To calculate all the correlations between one field, and all other fields we can use 'corrwith'.

First select the movie:

In [None]:
myMovie = movie_matrix['Air Force One (1997)']

Now for the correlations, sorted of course to make life easy:

In [None]:
myCorrs = movie_matrix.corrwith(myMovie).sort_values(ascending=False)

# and as a dataframe
corrDf = pd.DataFrame(myCorrs, columns=['Correlation'])
corrDf.dropna(inplace=True)
corrDf = corrDf.sort_values('Correlation', ascending=False)
corrDf.head()

A few weird things. 

First the warning. It mentions '*Degrees of freedom <= 0 for slice c = cov(x, y, rowvar, dtype=dtype)*'. This is caused if we don't have at least two rating from each movie. Luckily it is just a warning so we don't need to worry about it too much.

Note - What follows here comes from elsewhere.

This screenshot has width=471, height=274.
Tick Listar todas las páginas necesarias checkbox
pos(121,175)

Second is that the correlation between Air Force One and Air Force One is a perfect 1 (unrounded), but it is not listed on top. 

Third, some others have a perfect correlation. My guess is that those have rounding errors or perhaps very few ratings which just happened to be the same.

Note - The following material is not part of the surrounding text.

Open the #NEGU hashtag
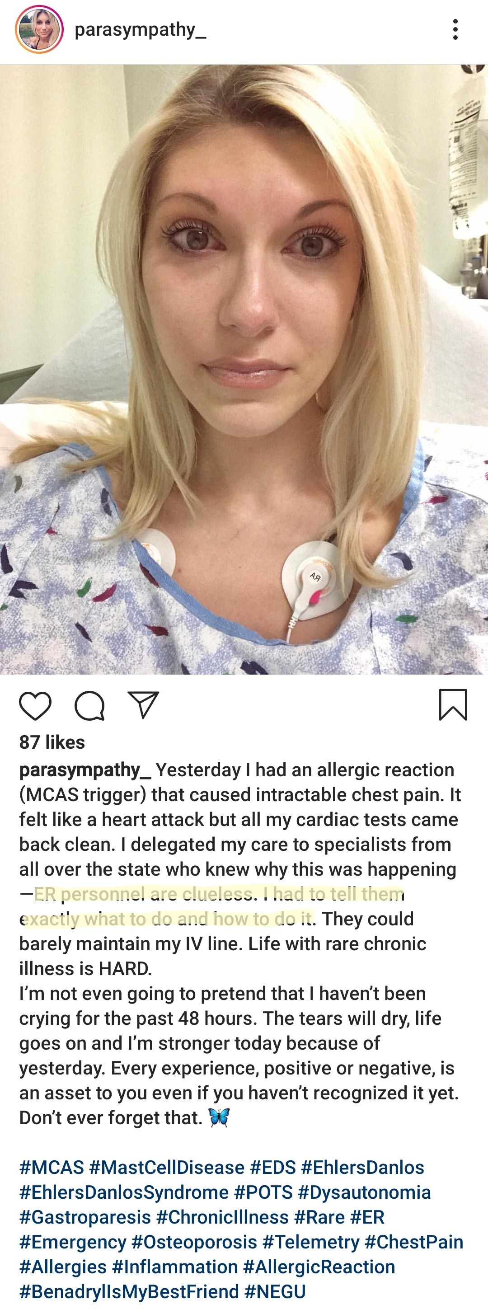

The number of ratings itself might actually also be helpful. Perhaps we should only take into consideration movies of which we have a decent number of ratings. Let's add the number of ratings.

In [None]:
ratings = pd.DataFrame(df2.groupby('MovieName')['rating'].mean())
ratings['nRatings'] = df2.groupby('MovieName')['rating'].count()
ratings.sort_values(by=['nRatings']).head()

Lets add the number of ratings to the correlations data frame:

In [None]:
corrDf = corrDf.merge(ratings['nRatings'], on='MovieName')
corrDf.head()

To find a minimum number of ratings that is suitable for our data, lets create a histogram of the number of ratings:

In [None]:
ratings['nRatings'].hist(bins=50, range=(0,500));

It is up to you to decide on a threshold, but I'll use 75.

Lets filter out the movies with less than 75 ratings:

In [None]:
corrDf[corrDf['nRatings']>=75].head()

So, final recommendation for someone who was happy with 'Air Force One' is to go and watch 'Copycat'.